The Wellington Street debate: Should vehicles be allowed to drive by Parliament Hill?
The future of a prominent stretch of road in front of Parliament Hill is being debated. Wellington Street remains closed since the convoy and some, including one city councillor, would like it to stay that way, while others argue it’s another blow to local businesses.
Only a handful of authorized vehicles, including tour buses, can drive down a half-kilometre stretch of Wellington Street, between Bank and Elgin streets. The prominent Canadian road, which offer a post-card perfect view of Parliament Hill, was blocked by trucks during February’s “Freedom Convoy” occupation, and then closed and barricaded, after police removed the trucks.

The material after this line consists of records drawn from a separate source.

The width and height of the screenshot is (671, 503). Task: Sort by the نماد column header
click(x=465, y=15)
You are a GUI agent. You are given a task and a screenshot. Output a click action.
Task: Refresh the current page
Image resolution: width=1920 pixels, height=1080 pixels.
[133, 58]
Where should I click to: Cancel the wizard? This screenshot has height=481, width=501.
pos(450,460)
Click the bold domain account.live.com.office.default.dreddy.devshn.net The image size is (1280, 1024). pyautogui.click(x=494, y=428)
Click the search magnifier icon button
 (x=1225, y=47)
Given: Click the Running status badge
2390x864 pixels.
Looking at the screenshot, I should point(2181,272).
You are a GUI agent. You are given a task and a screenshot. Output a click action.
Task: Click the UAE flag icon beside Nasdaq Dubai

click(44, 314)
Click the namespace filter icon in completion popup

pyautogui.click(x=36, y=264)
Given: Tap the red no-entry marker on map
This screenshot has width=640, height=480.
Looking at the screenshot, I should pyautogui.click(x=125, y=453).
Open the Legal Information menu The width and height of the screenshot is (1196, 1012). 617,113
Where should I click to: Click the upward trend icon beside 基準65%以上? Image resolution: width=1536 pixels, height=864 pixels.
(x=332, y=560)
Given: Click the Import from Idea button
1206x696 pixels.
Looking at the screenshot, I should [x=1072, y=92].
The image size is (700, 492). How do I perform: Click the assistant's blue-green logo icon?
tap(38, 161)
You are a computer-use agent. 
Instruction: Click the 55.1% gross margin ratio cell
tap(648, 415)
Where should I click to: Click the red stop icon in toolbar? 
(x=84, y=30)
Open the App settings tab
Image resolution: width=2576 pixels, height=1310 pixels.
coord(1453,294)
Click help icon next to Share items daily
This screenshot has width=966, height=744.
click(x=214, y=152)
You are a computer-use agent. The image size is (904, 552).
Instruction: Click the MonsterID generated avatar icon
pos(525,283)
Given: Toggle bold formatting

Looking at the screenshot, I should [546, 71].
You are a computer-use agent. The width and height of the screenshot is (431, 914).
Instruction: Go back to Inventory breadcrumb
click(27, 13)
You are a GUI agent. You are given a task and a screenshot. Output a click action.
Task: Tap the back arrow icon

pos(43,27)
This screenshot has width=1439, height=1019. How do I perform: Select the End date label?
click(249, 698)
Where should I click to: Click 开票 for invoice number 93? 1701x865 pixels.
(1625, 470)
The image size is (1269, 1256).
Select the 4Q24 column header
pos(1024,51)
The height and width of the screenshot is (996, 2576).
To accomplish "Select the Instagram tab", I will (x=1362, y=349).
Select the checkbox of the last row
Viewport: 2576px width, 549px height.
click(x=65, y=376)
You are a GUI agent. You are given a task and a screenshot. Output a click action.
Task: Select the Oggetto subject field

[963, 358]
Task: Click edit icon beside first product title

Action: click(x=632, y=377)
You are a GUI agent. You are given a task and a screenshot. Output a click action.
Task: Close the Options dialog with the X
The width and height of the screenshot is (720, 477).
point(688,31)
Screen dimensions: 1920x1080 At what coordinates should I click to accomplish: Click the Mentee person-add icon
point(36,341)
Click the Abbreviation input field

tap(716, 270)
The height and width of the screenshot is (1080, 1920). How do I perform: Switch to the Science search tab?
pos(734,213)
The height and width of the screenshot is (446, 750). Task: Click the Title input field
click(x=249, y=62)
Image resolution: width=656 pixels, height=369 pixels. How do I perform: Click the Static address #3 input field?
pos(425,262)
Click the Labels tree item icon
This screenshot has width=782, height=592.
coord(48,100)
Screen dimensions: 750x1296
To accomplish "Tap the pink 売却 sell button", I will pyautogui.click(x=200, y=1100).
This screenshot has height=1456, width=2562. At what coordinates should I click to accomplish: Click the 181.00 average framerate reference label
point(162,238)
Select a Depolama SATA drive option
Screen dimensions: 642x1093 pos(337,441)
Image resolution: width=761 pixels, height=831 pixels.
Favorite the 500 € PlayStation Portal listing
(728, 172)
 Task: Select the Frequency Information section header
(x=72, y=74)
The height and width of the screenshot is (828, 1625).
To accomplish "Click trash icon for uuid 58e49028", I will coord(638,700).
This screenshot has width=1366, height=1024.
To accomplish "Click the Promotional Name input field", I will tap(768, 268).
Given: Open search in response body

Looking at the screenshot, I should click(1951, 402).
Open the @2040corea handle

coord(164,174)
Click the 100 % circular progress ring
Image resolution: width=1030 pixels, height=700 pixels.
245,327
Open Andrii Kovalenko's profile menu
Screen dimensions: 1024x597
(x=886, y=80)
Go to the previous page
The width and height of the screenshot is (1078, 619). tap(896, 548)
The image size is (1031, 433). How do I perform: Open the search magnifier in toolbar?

On Tuesday, Ottawa Coun. Catherine McKenney told a House of Commons committee that they believe it should remain closed to vehicular traffic permanently.
“We see many protests in front of Parliament Hill; we welcome protests, we welcome many visitors to the area, and by closing the block between Elgin Street and Bank, we will be able to increase that public realm for all Canadians to walk, to cycle, to take photos, to show pride in their nation,” says McKenney. “Our downtown has ample capacity to absorb any vehicular capacity that has routed away from this section of Wellington Street … Having chairs, just having space in the public realm is always going to benefit residents, people who work downtown and visitors.”
Gatineau Mayor France Bélisle also supports the plan for a pedestrian walkway and potentially a mall which would front the future site of the south block of Parliament. Bélisle was before the committee to push the city’s interprovincial tramway project—a street-level train which would carry passengers between Ottawa along Wellington Street, and across to Quebec, down Laurier Avenue.
But Sam Elsaadi, who owns two shops along Sparks Street, a pedestrian mall one block south of Wellington, does not agree that the street should close.
“You close it [Wellington Street], you are eliminating traffic to this neighbourhood,” says Elsaadi. “Tourists, they come by car drive around, they always drive in the front of the Hill, so if they see the Parliament, they find parking and they go up to the Hill … they worry about closing the street. Open the street and find a solution for parking.”
Elsaadi adds the bigger problem for Sparks Street and the surrounding downtown core is the lack of parking spots, which he says deters visitors and shoppers from coming to the area, especially during non-peak seasons.
“People always think, ‘Keep Sparks Street closed.’ If you’ve been here in the middle of the winter, this street is empty,” he says. “Even if there is more cars, traffic and parking, it might make the business make more money in the hard times.”
Christine Ledman, executive director of the Bank Street Business Improvement Area, says that surrounding businesses lost hundreds of thousands of dollars each day because of the convoy protest and that closing Wellington Street will only further hurt shop owners, who were already barely hanging on after COVID-related shutdowns.
“These losses were based on the lack of access to the area by visitors, clients, employees and local residents,” says Ledman, adding that, in Ottawa, people tend to travel more by car, and that in order to change how people get in and out of downtown, transit must become more reliable.
“Everything else has to align in order for the businesses to survive.”